‘Keeping You A Secret’ by Julie Anne Peters [Book Review]

May has been a strange month for me, largely because I’ve not really felt like reading, and certainly not the books on my “currently reading” pile. As a result, I’ve been picking up books as and when I feel like reading them – no pressure, no obligation (and the fact they don’t align with my 2016 Reading Challenge is of little issue to me). A couple of days ago, I picked up Keeping You A Secret by Julie Anne Peters and fell in love with the story.

Title: Keeping You A Secret
Author: Julie Anne Peters
Released: 2003
Pages: 256
Category: #44 An LGBT book
Rating: 7/10

“Life was easier when we were kids. It wasn’t so much about change and choice and moving on. We lived for the moment. Time was eternal.”

Keeping You A Secret is the story of high-school senior Holland. She has the perfect life: she’s surrounded by friends, has an attentive boyfriend, a supportive family, is academically excellent, is on the swim-team and is president of the student council. Her whole life is laid out before her, until one day a new girl, Cece, transfers to Holland’s school. Cece is “out and proud” and from the first time Holland lays eyes on her, she experiences feelings she has never felt before. Suddenly Holland’s world is imploding and she must come to terms with them.

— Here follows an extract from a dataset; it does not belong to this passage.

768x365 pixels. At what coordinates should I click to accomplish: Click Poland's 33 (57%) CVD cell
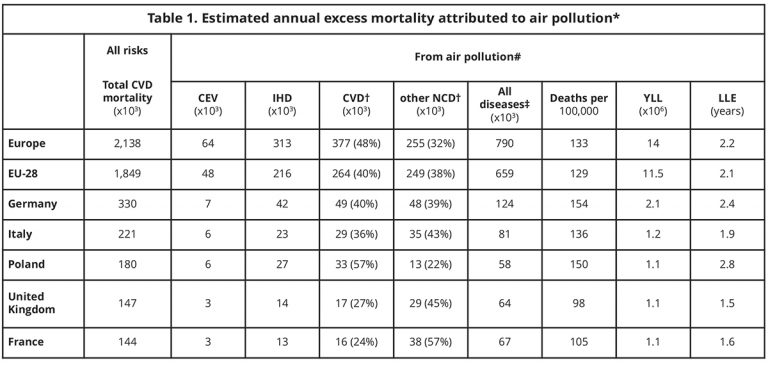pyautogui.click(x=356, y=264)
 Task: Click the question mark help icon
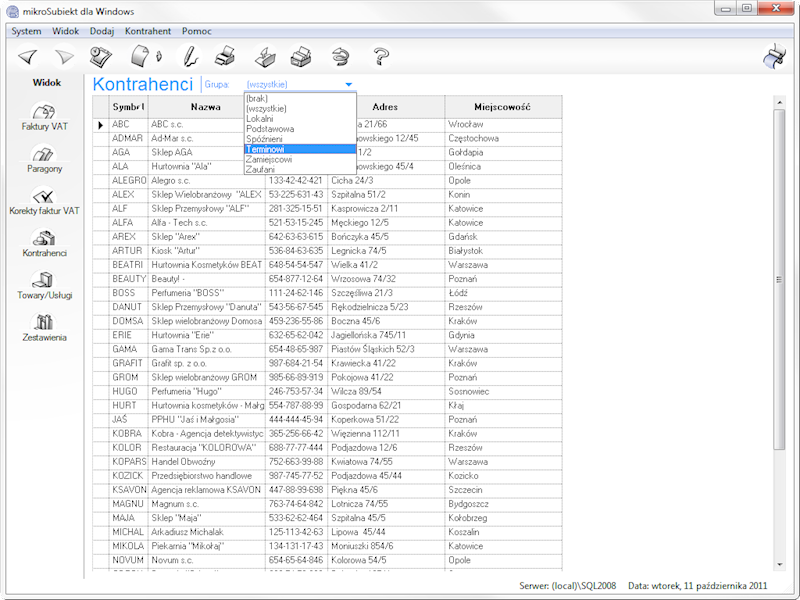tap(380, 56)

This is a beautiful young adult LGBT novel about true love, heartbreak and being true to yourself. The characters of Holland and Cece are interesting, and the secondary characters are well-developed. In some respects the story is a little too cliche, and the reader doesn’t get all the answers (but then I suppose nothing is clear cut in reality in such instances) but it is an important novel, especially for young adults struggling with internal issues of self: the more LGBTQ! characters and stories exposed to the world, the better!


I’m definitely enjoying exploring this genre. This year I’ve already read: Simon vs. the Homo Sapiens Agenda by Becky Albertalli, Blue is the Warmest Color by Julie Maroh and George by Alex Gino, all of which feature LGBT characters at their centre – if you have any recommendations within the genre, please leave me a comment below.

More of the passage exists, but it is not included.